24447955Set on the eve of Word War Two in rural France, Paris and other locales, this is fundamentally a tale about two sisters: the gentle, loving and loyal Vianne, who simply wants to get on with the business of living and loving her husband and daughter, and her rebellious, impulsive sister, Isabelle. Fundamentally abandoned – if not rejected – by their father after their mother died and while still young, the two sisters found different ways to ope with their grief and loss. Sadly, they’re unable to find solace in each other; Vianne is frustrated by her sister’s perceived lack of responsibility and selfishness, Isabelle by Vianne’s lack of interest in and feelings for her – it’s as if she’s been rejected by her sister as well.

But it’s also a story about war and what it does to those who are drawn into its tragedy; how it strips some of their humanity, while for others it reminds them of what’s important and why no risk is ever too great to sustain this.

When the rumours of Nazis invading become a reality and the sisters’ very different lives are overturned, Vianne is forced to billet a Nazi officer. Terrified for her daughter, wondering about her husband who has been conscripted to the front, as her beloved village is transformed almost overnight (including some of the villagers) Vianne faces terrible deprivations and loss of heart and soul as she is forced into a series of difficult and dangerous choices simply to survive.

In the meantime, a chance encounter with an earnest young man sees Isabelle risking her life in order to stand up to the Nazi injustices and the destruction these monsters leave in their wake.

What neither Vianne or Isabelle can predict, however, is just how many sacrifices they’ll be asked to make, how many losses they’ll have to endure and how much faith and courage they’ll have to find – not only in each other, but within themselves.
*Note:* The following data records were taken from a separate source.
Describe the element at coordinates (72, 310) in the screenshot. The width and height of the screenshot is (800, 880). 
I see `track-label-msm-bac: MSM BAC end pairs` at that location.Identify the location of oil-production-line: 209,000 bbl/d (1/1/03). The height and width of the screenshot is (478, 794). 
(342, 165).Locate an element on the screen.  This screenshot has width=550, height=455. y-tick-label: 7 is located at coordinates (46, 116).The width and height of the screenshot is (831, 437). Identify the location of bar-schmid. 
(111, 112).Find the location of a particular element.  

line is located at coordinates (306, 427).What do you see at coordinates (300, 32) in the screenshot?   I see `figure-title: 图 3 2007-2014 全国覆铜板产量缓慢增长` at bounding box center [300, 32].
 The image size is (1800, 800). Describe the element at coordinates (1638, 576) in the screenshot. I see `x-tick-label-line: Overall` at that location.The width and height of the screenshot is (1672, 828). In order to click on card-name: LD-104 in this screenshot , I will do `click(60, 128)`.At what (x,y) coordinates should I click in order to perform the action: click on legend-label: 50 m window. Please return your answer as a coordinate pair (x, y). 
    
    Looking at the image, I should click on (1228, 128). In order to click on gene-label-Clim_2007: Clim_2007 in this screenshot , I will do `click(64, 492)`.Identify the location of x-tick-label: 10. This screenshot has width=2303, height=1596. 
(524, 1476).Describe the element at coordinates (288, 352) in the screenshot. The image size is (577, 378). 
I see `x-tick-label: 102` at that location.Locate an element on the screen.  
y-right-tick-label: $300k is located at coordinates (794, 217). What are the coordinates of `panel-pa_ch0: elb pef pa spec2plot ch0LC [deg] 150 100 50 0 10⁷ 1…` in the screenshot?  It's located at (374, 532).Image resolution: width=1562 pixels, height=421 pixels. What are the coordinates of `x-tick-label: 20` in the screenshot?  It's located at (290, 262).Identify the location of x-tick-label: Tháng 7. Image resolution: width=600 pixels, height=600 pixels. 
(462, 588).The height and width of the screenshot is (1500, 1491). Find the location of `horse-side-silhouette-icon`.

Moving from the late 1980s and the reminiscing of a dying old woman and back to the young woman and the war tearing the world apart, this heart-wrenching, beautiful and brave story of women and men who resist the lure of evil, who stand up for what is right is remarkable. Taking its time, the novel draws you into the lives of the sisters, their family and neighbours. With gorgeous prose, meaningful reflections and such truth in the complex familial relationships portrayed, even when what’s being revealed is painful or unflattering, you come to understand the characters and their motives. Because the novel is set against a backdrop we know so well, the reader is privy to what the characters don’t know – the heartless onslaught of Hitler, the Gestapo and Nazis, the horror of the Concentration camps, and the chaos and utter heartache that await them all. How hope is so hard to cling to, but cling they must. This knowledge creates a particular frisson as you read, making the narrative even more powerful than it already is.

Hauntingly tragic yet also so very beautiful, this is a story that lingered in my heart and mind for days afterwards. A simply wonderful book that I cannot recommend highly enough whether you’re a lover of history, fine fiction, a tremendous tale or whether you long to hear the voices of those so often rendered silent.